Examples of such devices, equipment and apparatus are as follows: Wheeled vehicles such as bicycles, tricycles and carts in which substantially linear leg movements of an operator are used to create a rotational output for driving at least one drive wheel of the vehicle; boat propulsion systems in which substantially linear arm or leg movements of an operator create a rotational power output to at least one propeller of the propulsion system; exercise equipment and machines in which substantially linear arm or leg movements drive at least one rotating resistance member; lifts, hoists, winches and windlasses in which a power input from substantially linear arm movements provide rotational power for rotating a drum or pulley system. In addition, the present gear drive mechanism is adapted readily to a very wide variety of industrial uses where substantially linear movements of a worker's arms or legs can be converted effectively to provide a rotary power output.
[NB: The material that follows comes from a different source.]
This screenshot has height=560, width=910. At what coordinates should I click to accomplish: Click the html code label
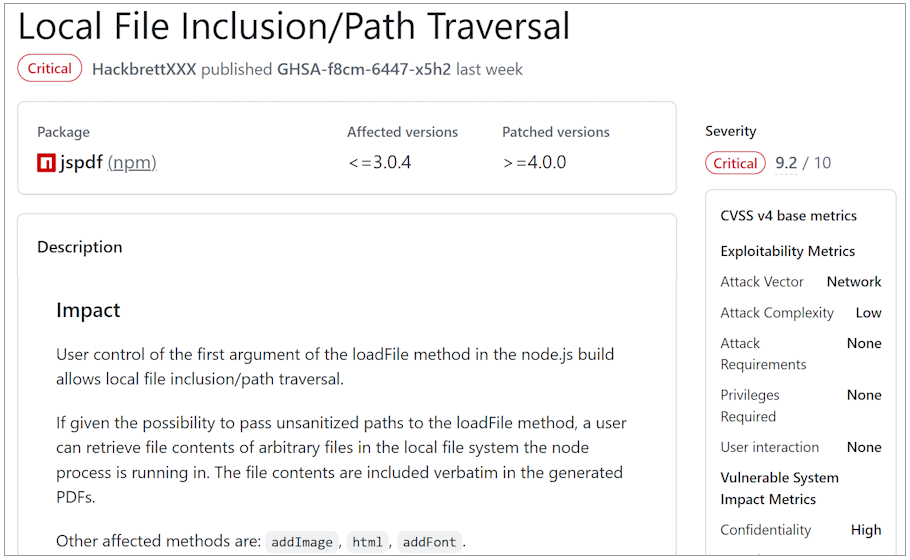click(367, 542)
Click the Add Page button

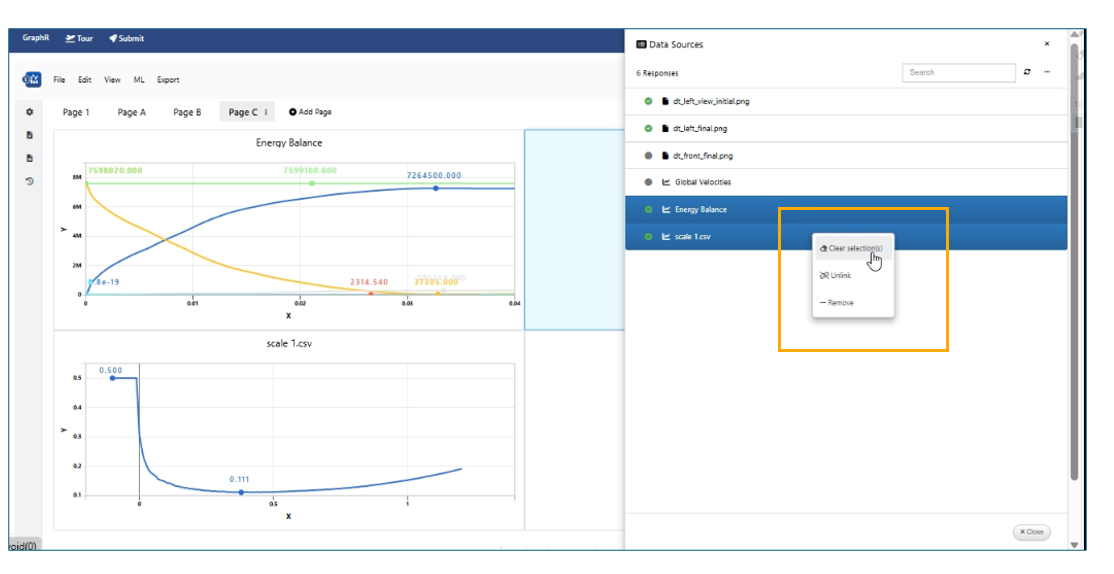pyautogui.click(x=310, y=112)
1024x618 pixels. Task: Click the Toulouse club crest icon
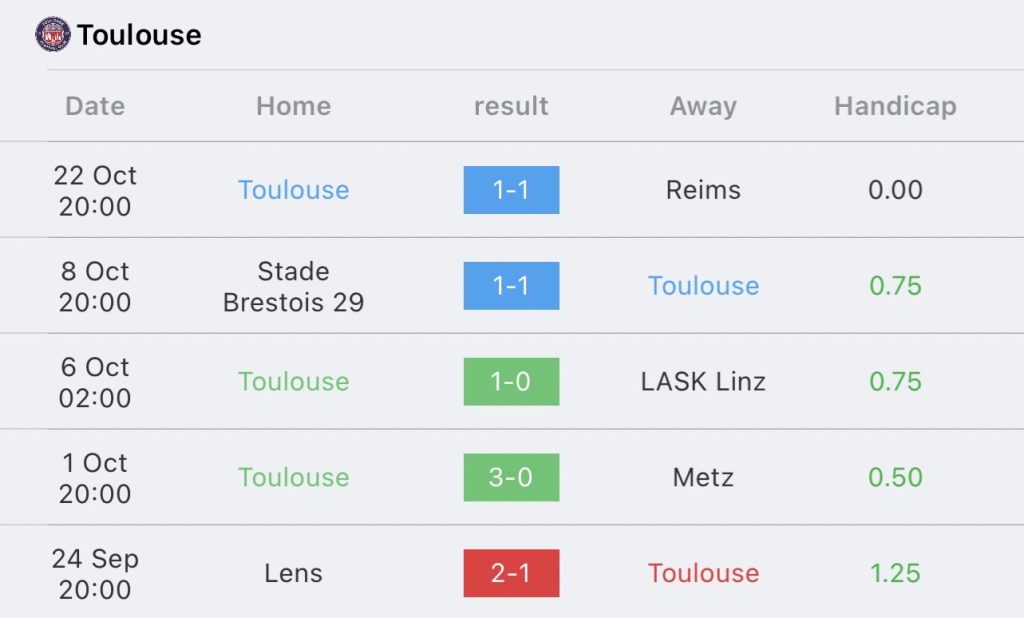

The present invention enables selection of the direction of rotation of the rotary power output, without requiring a change in the manner in which the essentially linear input is applied.

A compact drive mechanism constructed in accordance with the present invention provides a unique drive system in which reciprocating cranks are coupled to a driven output shaft through a drive system that incorporates all of the recognized advantages of reciprocating crank arrangements while attaining highly desirable additional objects and advantages not heretofore made available in a drive system. Among these objects and advantages are: Increased effectiveness and greater simplicity of construction in a drive mechanism that converts reciprocating substantially linear input forces to a rotary power output having a direction of rotation that is selectively reversed without requiring a change in the manner in which the essentially linear input forces are applied; provides a compact construction for increased versatility and widespread use in a myriad of applications; reduces any possible loss of effectiveness while converting reciprocating substantially linear input forces into a continuous rotary power output selectively directed in either one of opposite directions of rotation; provides increased ease of operation and higher efficiency through a more uniform application of a driving force by an operator of the mechanism; enables ready adjustment for different performance objectives; exhibits smooth and quiet operation; reduces wear of component parts of a drive system; provides more resistance to dust, debris and other foreign matter encountered in the field; reduces requirements for periodic maintenance and repair; enables increased longevity for exemplary performance over an extended service life.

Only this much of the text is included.